Era tutto più chiaro quando da una parte come dall’altra esisteva la disciplina di partito, oggi sempre meno rigida anzi addirittura inesistente. E la realtà è quella che ha portato di fatto a livello nazionale addirittura ma nel suo piccolo anche a livello lucano e materano ad avere partiti liquidi, forse inesisteti. A dettar le linee politiche sono i singoli, non le ideologie, non i partiti, non “le strutture” più grandi della semplice opinione dei singoli.
E’ questo il dibattito che le Amministrative fanno riemergere, con grande attualità vista la situazione nazionale, anche a Matera città. Ed il Pd è l’emblema di tutto questo. Un partito è tale quando riesce a fare sintesi delle proprie scelte, riesce a trovare una soluzione, a muoversi più o meno convintamente in una medesima direzione.
Oggi il Pd tutto questo (a Matera certamente ma in Italia più largamente) non riesce a farlo. E non è facile far comprendere che “i pittelliani” sono cosa diversa da quel che dice Pittella. Non è facile sapere che i renziani si distinguono in due-tre o più sottocategorie e che da una parte come dall’altra del partito ci sono accenti, sfumature linee diverse ed esigenze opposte o quasi.
Le parole pubbliche del presidente della Regione Basilicata Pittella hanno messo in evidenza ancor di più che oggi un Pd non c’è, è cosa astratta, irreale e poco aderente alla realtà.
«Le cose che si rimettono insieme funzionano se si aggiustano, si fa attività politica insieme, si condivide un percorso» spiega Nino Carella del gruppo Democrazia e Sviluppo, «non basta fare delle foto assieme nel corso di una campagna elettorale per riuscire a stare insieme. Se chi non è d’accordo fa altre scelte ed allora noi che partito siamo. Ciò che vediamo e che avevamo segnalato sulle vicende materane emerge ancora di più dopo le parole di Pittella è che serve un partito, una direzione comune, è questo una sorta di vero e proprio peccato originale che c’è per quanto riguarda il Pd».

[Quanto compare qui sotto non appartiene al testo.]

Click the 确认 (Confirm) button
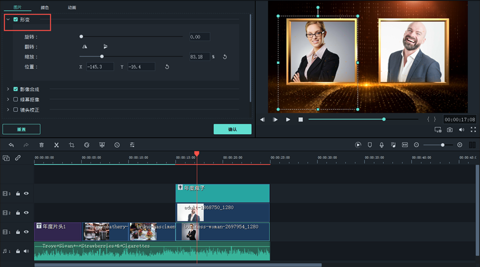Screen dimensions: 480x267 coord(232,129)
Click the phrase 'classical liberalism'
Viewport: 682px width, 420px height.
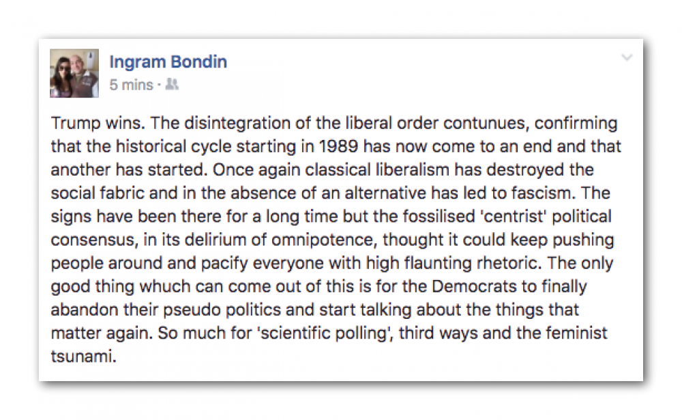coord(377,170)
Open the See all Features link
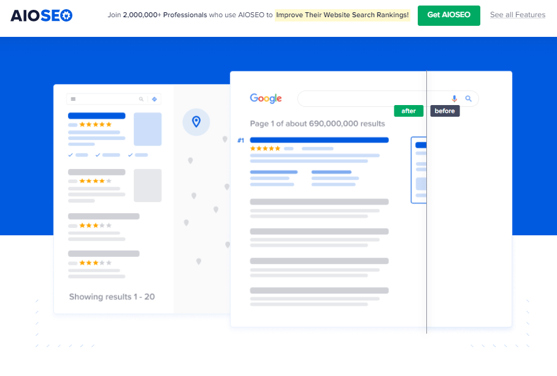This screenshot has height=376, width=557. click(517, 15)
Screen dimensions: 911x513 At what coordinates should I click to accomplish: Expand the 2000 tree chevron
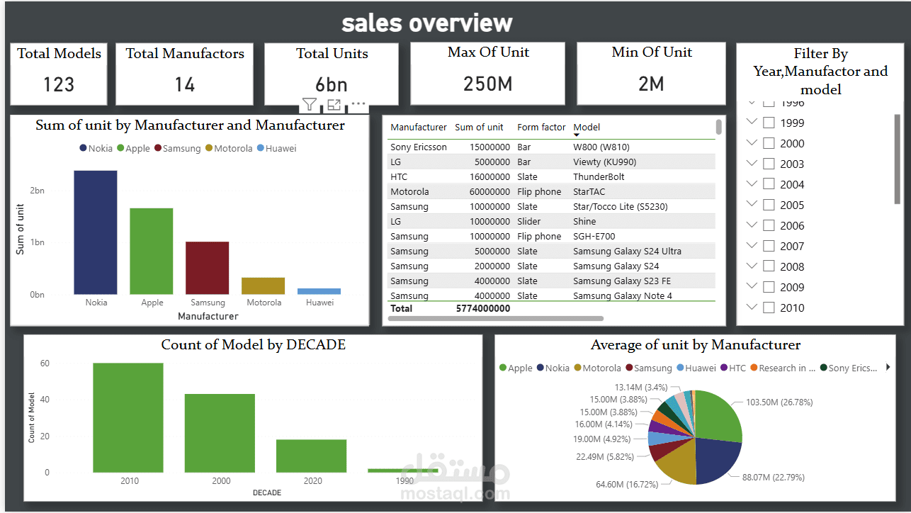tap(751, 143)
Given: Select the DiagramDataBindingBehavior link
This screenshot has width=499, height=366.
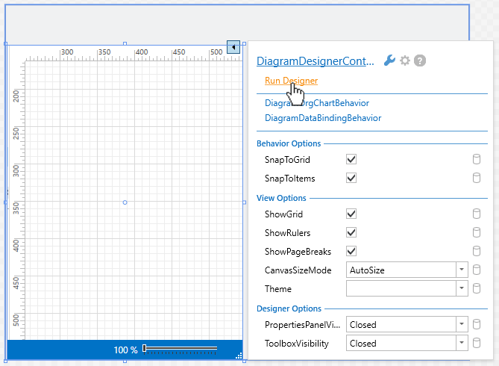Looking at the screenshot, I should click(x=322, y=118).
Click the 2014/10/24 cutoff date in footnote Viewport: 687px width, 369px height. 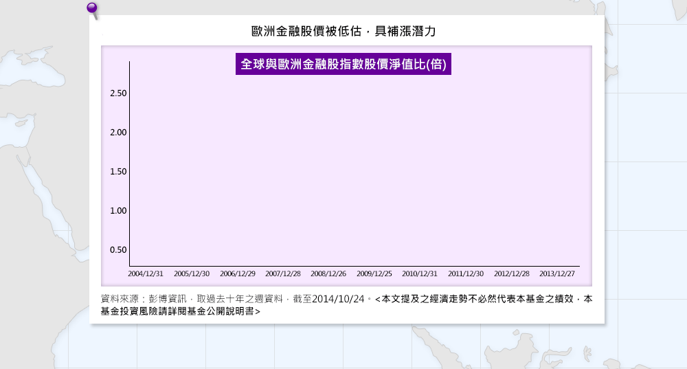[x=339, y=299]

Un peccato originale che vale su ampia scala ma che sarà il filo conduttore, inevitabile della campagna elettorale che sta per iniziare e che vedrà una parte del Pd impegnato nella direzione della riconferma di Salvatore Adduce.
Ma Democrazia e Sviluppo nella sua nota sottolineava anche, rivolgendosi direttamente al segretario regionale Antonio Luongo che il Pd a Matera «è messo in stand-by da una decisione capotica ai massimi vertici cittadini e regionali, come risultato di un accordo che avrebbe dovuto garantire la Pax romana, con Luongo nei panni di Augusto, e con la generica promessa di un comitato paritetico che avrebbe dovuto governarlo durante questa difficile campagna elettorale, nei fatti, del Partito Democratico di Matera, così attivo fino a qualche settimana fa, abbiamo perso qualunque segnale vitale.
E pare al contrario diventato ennesimo motivo di scontro e divisione, con una parte che reclama il rispetto dei patti e la nomina del direttorio promesso, e l'altra che fa spallucce dicendo, sostanzialmente: ve la siete cercata». Di fronte agli obiettivi ed all’impegno di rinnovamento: «Attendiamo che il Partito torni a svolgere a pieno ritmo quel ruolo che in una democrazia compiuta deve avere: saper essere meccanismo di trasmissione tra istituzioni ed elettori, centro di elaborazione di politica innovativa, strumento di direzione e sintesi della volontà collettiva».
Il Partito Democratico vive una sorta di crisi e lo fa nel momento peggiore, a Matera, con una campagna elettorale alle porte. Una campagna elettorale in cui ognuno sta con sè stesso. Per esprimere un proprio pensiero o solo per far confusione.
Di certo ha poco a che fare con il concetto di un partito che per sua natura dovrebbe aggregare ma non ci riesce.